BUG: `Dataframe.astype(...)` Fails With `'bool' object has no attribute 'all'`
Modin version checks
-
[X] I have checked that this issue has not already been reported.
-
[X] I have confirmed this bug exists on the latest released version of Modin.
-
[ ] I have confirmed this bug exists on the main branch of Modin. (In order to do this you can follow this guide.)
Reproducible Example
import modin.pandas as pd
import numpy as np
# This will cast to a float type due to NaNs
df = pd.DataFrame({"a": [1, 2, 3, np.nan]})
# This passes
df.astype({"a": pd.Int64Dtype()})
>> a
0 1
1 2
2 3
3 <NA>
# This fails
df.astype(pd.Int64Dtype())
>> AttributeError: 'bool' object has no attribute 'all'
Issue Description
I think this is the same error as #7276, but that issue was closed.
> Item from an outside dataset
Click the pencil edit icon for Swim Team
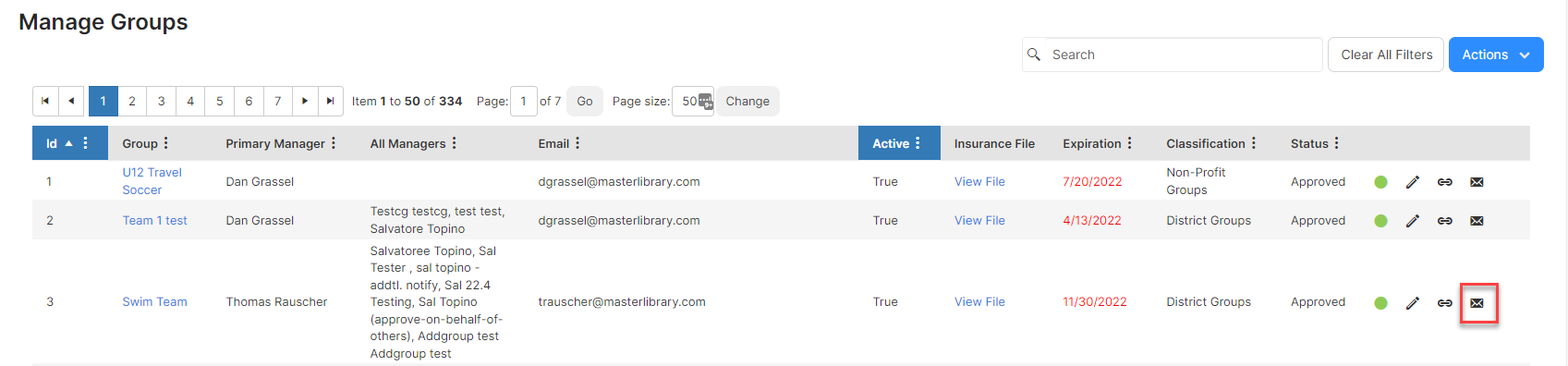Viewport: 1568px width, 366px height. (x=1412, y=303)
When using astype on a Dataframe it fails at this check
File .../modin/core/dataframe/pandas/dataframe/dataframe.py:
1736, in PandasDataframe.astype(self, col_dtypes, errors)
1730 return df.astype(
1731 {k: v for k, v in col_dtypes.items() if k in df}, errors=errors
1732 )
1734 else:
1735 # Assume that the dtype is a scalar.
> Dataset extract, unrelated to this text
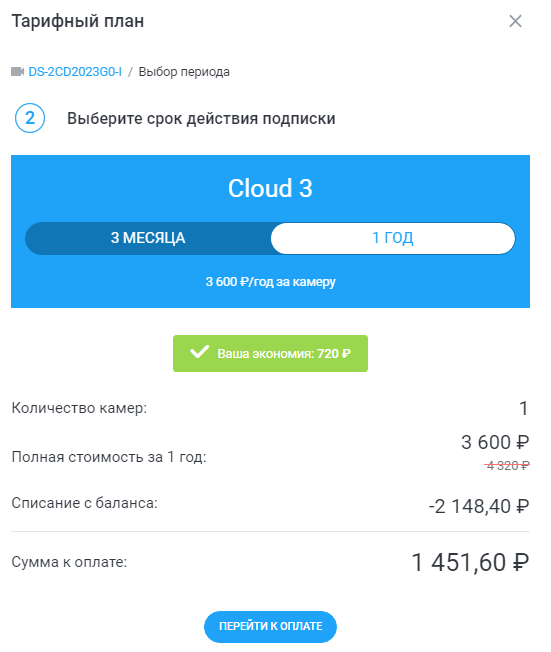Click the Cloud 3 plan title
Viewport: 551px width, 652px height.
[270, 188]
-> 1736 if not (col_dtypes == self_dtypes).all():
1737 new_dtypes = self_dtypes.copy()
1738 new_dtype = pandas.api.types.pandas_dtype(col_dtypes)
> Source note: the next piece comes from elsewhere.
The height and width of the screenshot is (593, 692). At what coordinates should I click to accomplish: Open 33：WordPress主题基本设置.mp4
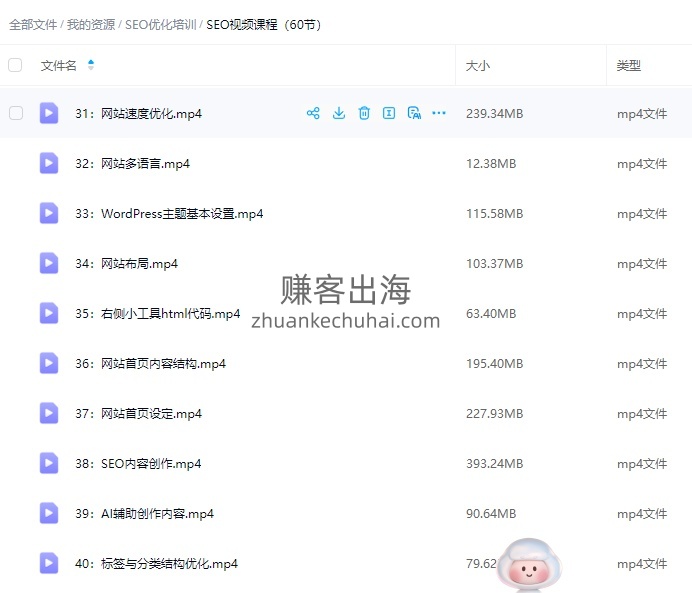pos(169,213)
AttributeError: 'bool' object has no attribute 'all'
When the type argument is a single value (i.e. astype(pd.Int64Dtype())) then it seems that col_dtypes == self_dtypes works out as a single bool value (hence no all attribute).
Note that this works Ok if the argument is a dictionary of column namess to dtypes.
This also seems to be the same for Series, i.e.:
df["a"].astype(pd.Int64Dtype())
Fails with the same error
Expected Behavior
In native Pandas
df.astype(pd.Int64Dtype())
casts the DataFrame/series to the argument type
Error Logs
No response
Installed Versions
'0.31.0'
In fact this seems to work ok if in line 1736 in .../modin/core/dataframe/pandas/dataframe/dataframe.py
1735 # Assume that the dtype is a scalar.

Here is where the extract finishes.